1803 год памятен в истории русской поэзии как год рождения Тютчева. В том же году адмирал Шишков, первый в России детский поэт, член академии (впоследствии – многолетний ее президент), печатно выступает против литературной моды, против Карамзина.

Шишков и Карамзин. В дальнейшем это противостояние разовьется в противостояние «Беседы» и «Арзамаса», к концу 30-х годов оформится окончательно как противостояние западников и славянофилов. Тема огромная, и нам неизбежно придется сузить ее и упростить, иначе наша тема, тема поэзии, совсем утонет в волнах историософии, культурологии и прочих стихий века сего.
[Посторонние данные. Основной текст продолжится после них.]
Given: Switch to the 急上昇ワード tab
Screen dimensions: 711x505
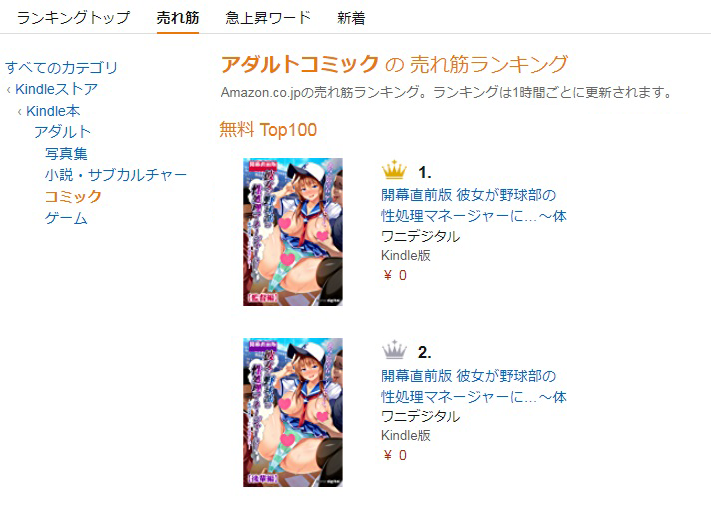Looking at the screenshot, I should coord(268,18).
Итак, в своем «Рассуждении о старом и новом слоге российского языка» Шишков выступил против нового литературного стиля, опиравшегося на разговорную речь образованного общества. По мысли Шишкова, эта речь настолько засорена галлицизмами, что не только не способна служить образцом, но и русской-то речью может быть названа с большой натяжкой.

Развивая учение Ломоносова о трех стилях, Шишков подразделяет русский язык на три уровня, на три «слога». Источником высокого слога становятся у него священные книги Русской Церкви, источником простого слога – народная поэзия и русские летописи, а вот средний слог (т. е. именно язык образованного общества) должен, по мысли Шишкова, находиться в живой связи с высоким и простым слогами, должен из их запасов непрерывно обогащаться.
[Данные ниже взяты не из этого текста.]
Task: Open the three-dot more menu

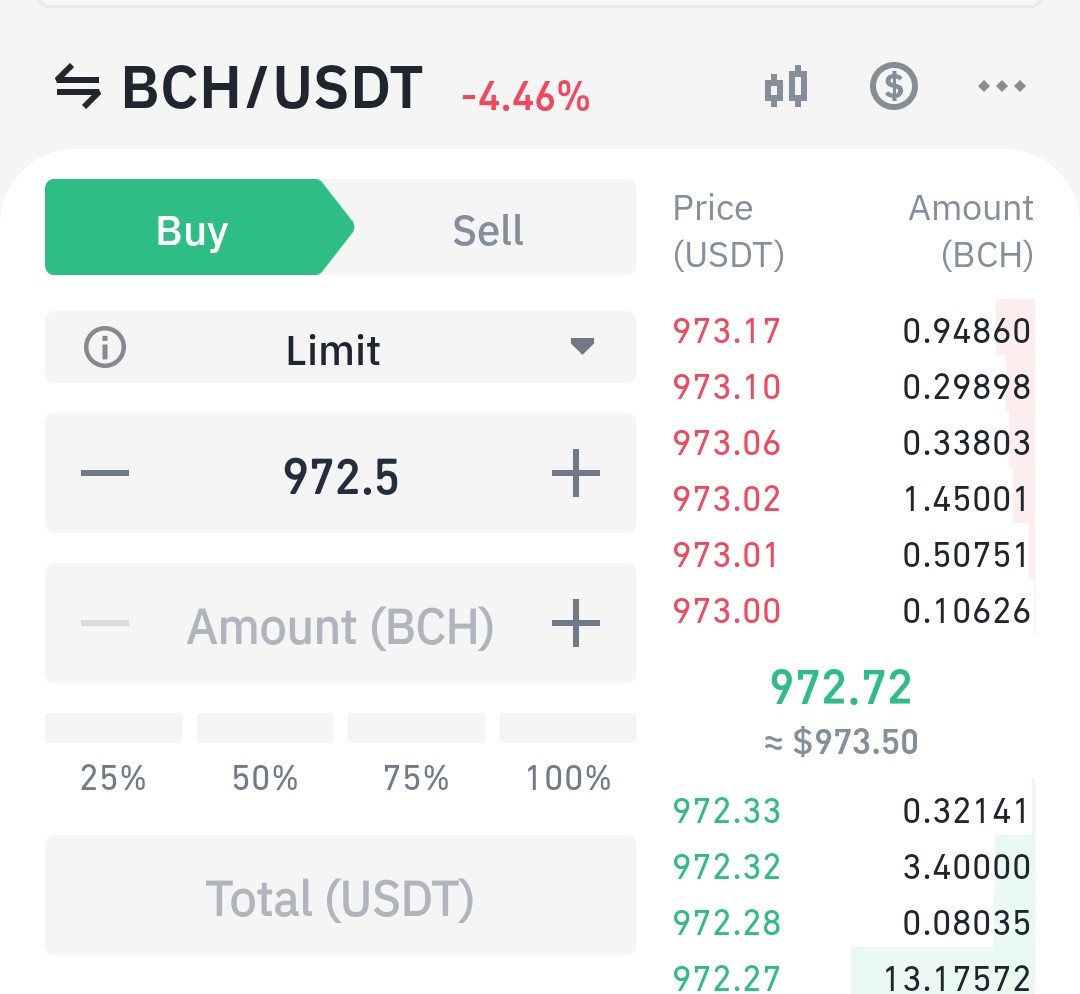Action: (x=1002, y=86)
Карамзин, как известно, никогда не отвечал на критики, не ответил он и на вызов Шишкова. За него это сделали образованнейшие из карамзинистов – Макаров и Дашков. Их антикритика свелась к тому, что они, во-первых, уличили Шишкова в каких-то микроскопических погрешностях против церковно-славянского языка, а во-вторых, с торжеством указали Шишкову на тот факт, что его собственный «средний слог» не вполне свободен от галлицизмов. («Сам дурак», «сам съешь» – еще один полемический прием, которому уготована была блестящая будущность.)
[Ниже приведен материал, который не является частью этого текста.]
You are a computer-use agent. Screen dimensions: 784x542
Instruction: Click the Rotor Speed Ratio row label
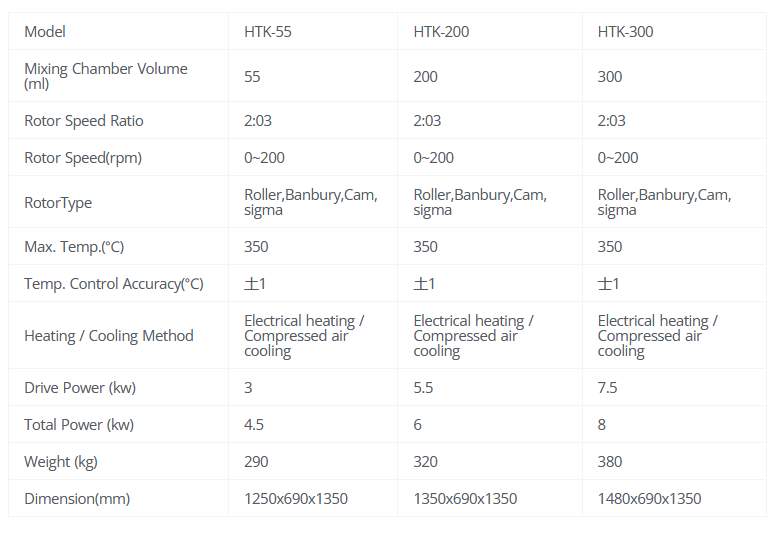pos(84,120)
Больше с Шишковым не спорят, его обходят стороной; литературная молодежь воспитывается в духе отрицания его идей (причем детальное знакомство с ними не является чем-то обязательным или хотя бы желательным), и, по свидетельству современника, «всякий, кто осмеивал этого старовера и славянофила, имел верный успех в модном свете».

Можно было бы порадоваться за русское общество начала XIX века – порадоваться тому, что языкознание сделалось для него предметом важным, вызывающим сердечное участие и горячие споры, – но, к сожалению, радоваться здесь особенно нечему. Перефразируя поэта Некрасова, можно сказать, что «не очень много занимались языкознанием тут, и не в языкознании была тут сила».

Ведь о чем, в сущности, спорят Шишков с Карамзиным?

Основная интуиция молодого Карамзина выражена в «Письмах русского путешественника» тремя словами: «Россия есть Европа». Европейская жизнь потому и описывается Карамзиным с такою приятностью и аппетитом, что это (по замечанию Лотмана) «некоторое возможное будущее России». Как всякий западник, молодой Карамзин принимает Запад целиком: трагическое мирочувствие Руссо и просветительский оптимизм Вольтера нравятся ему одинаково, несовместимости этих мирочувствий он не замечает. «Единство и братство всех просвещенных народов абсолютно неизбежно. Небо над всей Европой безоблачно. Русский человек есть европеец, только недоделанный».

Как всякий западник, Карамзин отстает от европейского просвещения. Шишков же, утверждая наличие вечных черт национального характера, утверждая (в 1803 году) незакономерность влияния одной национальной культуры на другую, находится в завтрашнем дне европейской науки. Это – темы немецкого романтизма.